Monday, March 9, 2015

Digitally Speaking...33 "Deadly Class"

via Image
Deadly Class #1 (Image)
From 2014.

The last time I read an issue of this comic, I kind of got what Rick Remender was doing.  But I was also kind of lost.  Deadly Class is not a series you can jump into the middle of, as it turns out.

But when you start at the beginning, you will probably have a much better idea of what it is.

A mix between Mark Millar's Wanted, Grant Morrison's Invisibles, and Brian Michael Bendis's Ultimate Spider-Man, Deadly Class starts out much more grounded in the real world than any of them, detailing the life of a lost youth suffering from suicidal depression at having been left completely behind by the rest of the world.  There's a fair bit of real world details stuck in, specifically Reagan's America (although it's not really a period story otherwise; this could just as easily be set in the present).

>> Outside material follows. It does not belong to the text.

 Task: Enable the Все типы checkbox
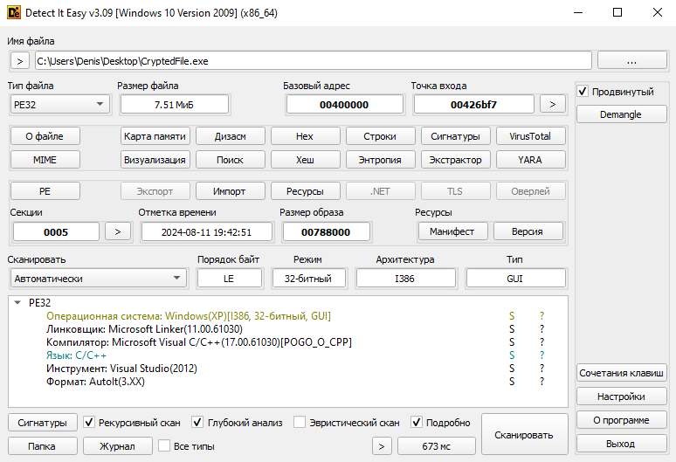pyautogui.click(x=162, y=446)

Then he's approached by representative of a special school.  Not for mutants.  For students training to become assassins.

And, more or less, the first issue ends.  And suddenly, I wouldn't mind reading more of Deadly Class.  I had this issue in my comiXology cue when I read the other one I've sampled to date sometime last year (#6), but such was my reaction that I didn't feel particularly compelled to seek out more of the story at that point.  

This is something of a personal project for Remender, a comics veteran who lately has done some off-the-wall and yet compelling work with Captain America.  I'd recommend Deadly Class as an ideal way to see how much potential Remender really has.

As for any digital comments, as always I think this is a format that exposes the limits of current lettering capabilities.  In normal mode at comiXology, it's hard to read Deadly Class properly.  This is not a knock against Deadly Class itself, but, as I said, against the whole lettering profession.  You would certainly think, along with all the digital inking and in some cases even art, lettering would not even remotely be a problem today.  But incredibly, it is.  Considering how many psychopaths we have reading comics (and watching things) on tiny devices, I can't imagine how this has not been a problem already addressed and corrected at this point.  Seriously.  

And yeah, this is not a problem one has with physical comics.